Note: this recognizer runs on a web server, the audio file will be uploaded using HTTP.
How to use the Model Speech Alignment recognizer from within ELAN
The Model Speech Alignment recognizer written at the Max Planck
Institute for Psycholinguistics uses the CMU Sphinx speech
recognition engine to suggest a time-alignment between an audio
recording and a plain text file provided by the user. It expects the
input data to be in one of a few common spoken languages, as
selected by the user. When models for other languages become
available in Sphinx compatible format, they can be added later.
The Sphinx source code is available from the Sphinx
website at CMU, which also gives information about models.
- Input: A single audio recording (preferrably in
uncompressed PCM RIFF WAVE audio *.wav file format, as this is
compatible with ELAN visualization) and a plain text file in
ASCII or UTF-8 encoding (*.txt file) with a transcription of
all spoken text in the audio recording.
- Settings: Model, giving the user the choice between
the English, German and Dutch language models of Sphinx. Other
Sphinx models can be integrated when available.
- Output: A single annotation tier in CSV format,
aligning the input text with the time course of the input audio
recording. The recognizer attempts to re-synchronize after
missed or misdetected words, but shorter recordings work
better.
AVATecH and AUVIS compatible recognizers have the following
categories of settings, input and output elements:
- input media: ELAN automatically uses the first suitable media
file of your current annotation session, but you can change
that to other supported files belonging to the session. Very
few recognizers expect multiple input media files or extra
input files in 'timeseries' or recognizer-specific formats.

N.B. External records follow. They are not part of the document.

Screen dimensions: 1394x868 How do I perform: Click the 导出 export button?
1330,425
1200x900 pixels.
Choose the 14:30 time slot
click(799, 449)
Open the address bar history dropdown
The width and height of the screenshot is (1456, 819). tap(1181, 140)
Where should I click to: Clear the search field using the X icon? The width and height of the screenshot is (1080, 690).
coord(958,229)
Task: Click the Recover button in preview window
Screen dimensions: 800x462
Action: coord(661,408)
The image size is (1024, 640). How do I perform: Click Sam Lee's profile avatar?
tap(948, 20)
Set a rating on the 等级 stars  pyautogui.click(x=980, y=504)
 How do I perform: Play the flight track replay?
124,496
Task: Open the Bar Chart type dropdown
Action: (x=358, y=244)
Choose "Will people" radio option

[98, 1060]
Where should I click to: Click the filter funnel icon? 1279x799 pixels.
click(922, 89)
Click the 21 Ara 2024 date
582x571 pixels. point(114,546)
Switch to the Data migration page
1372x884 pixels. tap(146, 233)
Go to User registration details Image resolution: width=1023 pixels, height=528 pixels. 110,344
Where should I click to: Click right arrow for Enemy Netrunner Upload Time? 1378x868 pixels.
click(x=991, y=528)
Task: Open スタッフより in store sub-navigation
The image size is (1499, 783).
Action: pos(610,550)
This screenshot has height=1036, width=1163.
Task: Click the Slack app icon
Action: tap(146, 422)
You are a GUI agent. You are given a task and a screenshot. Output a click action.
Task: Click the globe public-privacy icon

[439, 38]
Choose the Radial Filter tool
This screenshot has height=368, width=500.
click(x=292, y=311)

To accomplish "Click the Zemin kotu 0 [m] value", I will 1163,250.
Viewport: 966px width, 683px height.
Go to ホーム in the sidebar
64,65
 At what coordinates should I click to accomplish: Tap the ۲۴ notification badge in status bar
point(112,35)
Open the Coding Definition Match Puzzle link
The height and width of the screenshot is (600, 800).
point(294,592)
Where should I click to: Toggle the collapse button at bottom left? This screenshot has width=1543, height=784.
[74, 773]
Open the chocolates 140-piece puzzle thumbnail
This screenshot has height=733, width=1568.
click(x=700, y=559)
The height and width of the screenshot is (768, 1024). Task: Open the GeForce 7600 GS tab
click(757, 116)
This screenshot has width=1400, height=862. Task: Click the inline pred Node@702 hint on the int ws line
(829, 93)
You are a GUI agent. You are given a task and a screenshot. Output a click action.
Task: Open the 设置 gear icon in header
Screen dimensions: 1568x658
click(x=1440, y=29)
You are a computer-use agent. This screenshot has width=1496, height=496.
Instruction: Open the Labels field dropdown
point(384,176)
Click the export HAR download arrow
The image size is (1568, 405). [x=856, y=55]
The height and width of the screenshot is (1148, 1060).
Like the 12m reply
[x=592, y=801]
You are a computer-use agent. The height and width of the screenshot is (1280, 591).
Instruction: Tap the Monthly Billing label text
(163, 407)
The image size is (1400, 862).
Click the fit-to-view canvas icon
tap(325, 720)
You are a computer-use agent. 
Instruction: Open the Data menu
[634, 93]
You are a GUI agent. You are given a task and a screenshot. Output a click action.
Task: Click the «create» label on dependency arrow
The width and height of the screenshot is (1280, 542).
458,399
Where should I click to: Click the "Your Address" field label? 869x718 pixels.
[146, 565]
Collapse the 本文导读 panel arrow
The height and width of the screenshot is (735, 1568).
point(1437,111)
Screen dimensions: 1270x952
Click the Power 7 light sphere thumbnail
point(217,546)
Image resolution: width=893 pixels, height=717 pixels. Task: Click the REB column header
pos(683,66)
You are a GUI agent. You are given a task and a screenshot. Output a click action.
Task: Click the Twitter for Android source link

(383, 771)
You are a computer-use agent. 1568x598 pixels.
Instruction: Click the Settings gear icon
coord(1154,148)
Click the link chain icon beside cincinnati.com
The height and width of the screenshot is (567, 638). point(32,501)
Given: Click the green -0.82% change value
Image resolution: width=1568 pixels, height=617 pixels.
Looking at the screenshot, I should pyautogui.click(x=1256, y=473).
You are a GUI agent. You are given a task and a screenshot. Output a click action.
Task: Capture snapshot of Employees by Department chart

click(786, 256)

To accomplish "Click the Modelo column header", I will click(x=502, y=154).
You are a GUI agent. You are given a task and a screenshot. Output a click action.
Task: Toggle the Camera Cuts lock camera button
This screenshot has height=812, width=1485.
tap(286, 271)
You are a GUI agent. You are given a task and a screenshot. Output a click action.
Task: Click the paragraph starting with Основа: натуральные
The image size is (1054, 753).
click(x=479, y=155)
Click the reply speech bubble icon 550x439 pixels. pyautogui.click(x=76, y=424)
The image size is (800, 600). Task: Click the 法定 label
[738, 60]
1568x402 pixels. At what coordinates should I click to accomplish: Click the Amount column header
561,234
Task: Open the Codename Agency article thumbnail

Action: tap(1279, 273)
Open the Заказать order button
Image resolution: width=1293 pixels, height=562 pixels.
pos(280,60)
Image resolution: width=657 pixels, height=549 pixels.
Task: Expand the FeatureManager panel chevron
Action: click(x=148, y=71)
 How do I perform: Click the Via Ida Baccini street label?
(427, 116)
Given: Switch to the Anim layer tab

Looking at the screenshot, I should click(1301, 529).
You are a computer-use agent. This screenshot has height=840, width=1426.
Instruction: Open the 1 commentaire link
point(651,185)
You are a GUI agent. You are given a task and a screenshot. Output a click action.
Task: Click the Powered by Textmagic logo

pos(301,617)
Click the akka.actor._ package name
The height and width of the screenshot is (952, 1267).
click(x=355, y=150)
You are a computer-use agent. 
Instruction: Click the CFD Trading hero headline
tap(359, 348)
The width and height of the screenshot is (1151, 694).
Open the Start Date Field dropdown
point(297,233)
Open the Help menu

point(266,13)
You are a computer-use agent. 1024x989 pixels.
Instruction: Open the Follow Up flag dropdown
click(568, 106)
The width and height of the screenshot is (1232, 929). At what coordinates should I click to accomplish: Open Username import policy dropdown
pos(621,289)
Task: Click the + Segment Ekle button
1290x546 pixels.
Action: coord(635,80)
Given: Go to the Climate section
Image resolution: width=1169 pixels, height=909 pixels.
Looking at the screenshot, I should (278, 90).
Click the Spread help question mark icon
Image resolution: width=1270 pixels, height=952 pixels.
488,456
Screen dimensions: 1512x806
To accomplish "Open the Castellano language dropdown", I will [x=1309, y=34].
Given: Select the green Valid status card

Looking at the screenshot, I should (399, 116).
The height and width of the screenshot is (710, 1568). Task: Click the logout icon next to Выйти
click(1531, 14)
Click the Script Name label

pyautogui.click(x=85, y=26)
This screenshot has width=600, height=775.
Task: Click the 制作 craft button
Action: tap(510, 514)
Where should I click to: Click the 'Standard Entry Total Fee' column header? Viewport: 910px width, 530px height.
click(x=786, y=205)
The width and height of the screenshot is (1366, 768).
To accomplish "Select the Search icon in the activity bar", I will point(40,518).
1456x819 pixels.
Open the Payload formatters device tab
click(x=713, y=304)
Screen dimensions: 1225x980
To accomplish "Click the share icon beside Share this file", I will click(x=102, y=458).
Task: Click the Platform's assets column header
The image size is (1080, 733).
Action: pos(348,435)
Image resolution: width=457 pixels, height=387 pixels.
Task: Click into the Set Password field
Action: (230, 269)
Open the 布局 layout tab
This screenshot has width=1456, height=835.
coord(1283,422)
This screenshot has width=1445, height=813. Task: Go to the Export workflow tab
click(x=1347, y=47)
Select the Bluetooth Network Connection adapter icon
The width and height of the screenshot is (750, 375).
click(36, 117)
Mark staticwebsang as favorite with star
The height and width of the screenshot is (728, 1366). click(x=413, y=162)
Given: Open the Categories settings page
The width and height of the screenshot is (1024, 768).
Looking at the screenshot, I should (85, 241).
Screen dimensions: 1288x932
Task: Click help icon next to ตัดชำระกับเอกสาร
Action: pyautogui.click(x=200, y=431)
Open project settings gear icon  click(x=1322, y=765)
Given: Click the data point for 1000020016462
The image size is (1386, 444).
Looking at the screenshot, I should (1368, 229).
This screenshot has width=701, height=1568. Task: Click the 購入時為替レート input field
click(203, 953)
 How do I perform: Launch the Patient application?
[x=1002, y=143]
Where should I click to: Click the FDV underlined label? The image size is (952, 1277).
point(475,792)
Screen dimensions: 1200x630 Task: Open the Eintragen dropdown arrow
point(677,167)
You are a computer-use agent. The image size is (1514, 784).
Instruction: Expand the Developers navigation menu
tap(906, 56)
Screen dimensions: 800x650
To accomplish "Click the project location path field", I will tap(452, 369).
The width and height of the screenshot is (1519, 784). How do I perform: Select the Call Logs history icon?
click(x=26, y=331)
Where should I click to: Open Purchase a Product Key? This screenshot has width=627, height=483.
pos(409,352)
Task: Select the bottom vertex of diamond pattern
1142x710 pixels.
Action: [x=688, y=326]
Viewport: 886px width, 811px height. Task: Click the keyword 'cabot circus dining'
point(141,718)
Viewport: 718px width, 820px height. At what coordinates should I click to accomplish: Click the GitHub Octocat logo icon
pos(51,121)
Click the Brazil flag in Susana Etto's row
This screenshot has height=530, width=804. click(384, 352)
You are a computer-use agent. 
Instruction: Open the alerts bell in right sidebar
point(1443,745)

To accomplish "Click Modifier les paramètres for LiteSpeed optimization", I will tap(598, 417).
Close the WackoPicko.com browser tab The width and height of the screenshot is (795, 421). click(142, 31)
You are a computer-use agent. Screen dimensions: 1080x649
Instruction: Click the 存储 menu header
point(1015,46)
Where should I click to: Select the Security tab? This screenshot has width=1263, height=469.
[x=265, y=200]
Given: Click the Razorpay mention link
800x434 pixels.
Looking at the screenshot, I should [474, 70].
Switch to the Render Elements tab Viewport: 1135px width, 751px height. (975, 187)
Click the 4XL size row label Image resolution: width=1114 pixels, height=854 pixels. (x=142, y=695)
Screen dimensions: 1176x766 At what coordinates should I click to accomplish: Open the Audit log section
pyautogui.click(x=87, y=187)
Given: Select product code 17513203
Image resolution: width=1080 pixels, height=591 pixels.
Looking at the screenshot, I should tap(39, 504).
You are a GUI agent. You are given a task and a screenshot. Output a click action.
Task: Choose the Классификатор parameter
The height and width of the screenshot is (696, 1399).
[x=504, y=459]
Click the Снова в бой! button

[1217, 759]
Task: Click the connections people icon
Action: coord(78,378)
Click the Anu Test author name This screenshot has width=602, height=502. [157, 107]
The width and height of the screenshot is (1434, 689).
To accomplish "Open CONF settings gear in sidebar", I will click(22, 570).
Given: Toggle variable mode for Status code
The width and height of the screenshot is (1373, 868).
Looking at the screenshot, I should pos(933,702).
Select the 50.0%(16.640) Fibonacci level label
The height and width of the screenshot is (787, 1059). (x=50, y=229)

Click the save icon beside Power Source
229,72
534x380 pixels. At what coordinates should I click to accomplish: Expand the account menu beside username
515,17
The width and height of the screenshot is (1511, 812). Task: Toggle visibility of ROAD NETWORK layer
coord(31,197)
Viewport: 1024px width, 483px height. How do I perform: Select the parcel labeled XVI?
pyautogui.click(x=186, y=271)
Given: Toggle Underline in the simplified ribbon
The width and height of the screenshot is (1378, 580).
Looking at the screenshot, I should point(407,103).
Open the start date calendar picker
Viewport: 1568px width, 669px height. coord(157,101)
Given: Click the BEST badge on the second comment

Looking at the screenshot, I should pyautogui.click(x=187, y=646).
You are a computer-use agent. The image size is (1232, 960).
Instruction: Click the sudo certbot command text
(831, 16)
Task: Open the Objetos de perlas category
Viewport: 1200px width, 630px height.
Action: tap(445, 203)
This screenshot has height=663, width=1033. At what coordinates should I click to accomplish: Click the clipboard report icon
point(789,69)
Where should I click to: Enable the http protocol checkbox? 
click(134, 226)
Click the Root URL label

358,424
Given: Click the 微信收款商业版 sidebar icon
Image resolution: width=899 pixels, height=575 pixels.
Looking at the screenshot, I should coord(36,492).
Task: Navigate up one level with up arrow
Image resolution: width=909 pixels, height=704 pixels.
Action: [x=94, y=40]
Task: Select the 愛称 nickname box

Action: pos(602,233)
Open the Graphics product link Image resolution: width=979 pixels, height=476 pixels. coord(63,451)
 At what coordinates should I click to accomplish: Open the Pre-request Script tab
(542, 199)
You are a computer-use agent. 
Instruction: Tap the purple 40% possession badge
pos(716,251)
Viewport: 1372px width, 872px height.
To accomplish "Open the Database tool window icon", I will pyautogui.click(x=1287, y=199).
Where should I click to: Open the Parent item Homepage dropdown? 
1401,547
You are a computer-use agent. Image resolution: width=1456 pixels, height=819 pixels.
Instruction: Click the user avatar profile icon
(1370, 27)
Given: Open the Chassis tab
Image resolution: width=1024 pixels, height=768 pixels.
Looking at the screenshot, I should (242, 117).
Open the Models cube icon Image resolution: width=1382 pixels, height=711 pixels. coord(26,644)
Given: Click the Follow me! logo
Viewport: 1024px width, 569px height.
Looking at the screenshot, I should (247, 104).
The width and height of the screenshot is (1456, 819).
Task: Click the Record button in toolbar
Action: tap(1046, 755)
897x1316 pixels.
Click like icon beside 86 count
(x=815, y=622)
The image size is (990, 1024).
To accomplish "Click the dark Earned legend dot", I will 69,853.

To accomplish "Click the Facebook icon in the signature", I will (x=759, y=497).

- input tiers: Some recognizers need input in the form of an
annotation tier, for example to select timespans of interest.
For some recognizers, the input is expected to be the output
of another recognizer. This gives you a chance to edit and
correct data - often simply tiers - between the two steps.
- numerical input: Recognizers can be configurable by
numerical 'knobs'. ELAN can show those as slider or field.
Recognizers often work well enough with defaults already.
- choice input: Recognizers can give you the option
to select settings from a pre-defined list. An example can
be 'verbose/normal/silent' messages or 'high/low' sensitivity.
ELAN shows drop down selectors here. In special cases, a
recognizer can also have 'any text' configuration items.
- output: Recognizers often produce one or more annotation
tiers. ELAN will offer to add those to your annotation
session as new tiers. It is also possible for recognizers
to output timeseries (which ELAN can show as curves) or
even audio, video or other files. Most recognizers only
produce zero or more tiers (plus log messages) as output.
It is often possible to selectively skip some output steps.
- log: You can open a window showing general messages from
the recognizer, tagged by type (e.g. DEBUG, INFO, WARN,
ERROR, RESULT or PROGRESS). Messages of higher priority
also update the processing status display, so they can
be seen directly without having to review the log text.
- basic or advanced recognizer settings: ELAN gives you
the choice to either hide or show 'advanced' settings. Default
values will be used for those settings which are hidden.
Your default ELAN configuration invokes a
CLAM
REST
web service wrapper on catalog.clarin.eu to have your files analyzed.
In other words, your media files and, if applicable, input tiers will
be uploaded for processing and ELAN will process the downloaded (tier
or other) results as if you had done the processing locally. For use
in situations where a web service can not be used (too large files or
no internet available) you can also request a copy of the recognizer
for local installation on Linux or Windows, protected by USB dongle.
For this and for general support with the use of this recognizer,
please contact auvis@mpi.nl or use
the ELAN and AUVIS forums on the website of
The Language Archive.
CLAM, ELAN and the client-side recognizer proxy are free open source
software under the
GNU
General Public License - however, some of the recognizers can be
propietary closed source software. Licenses for academic use are
available on request. Use of the web services is free at the moment,
but may be limited to the academic community if it becomes necessary.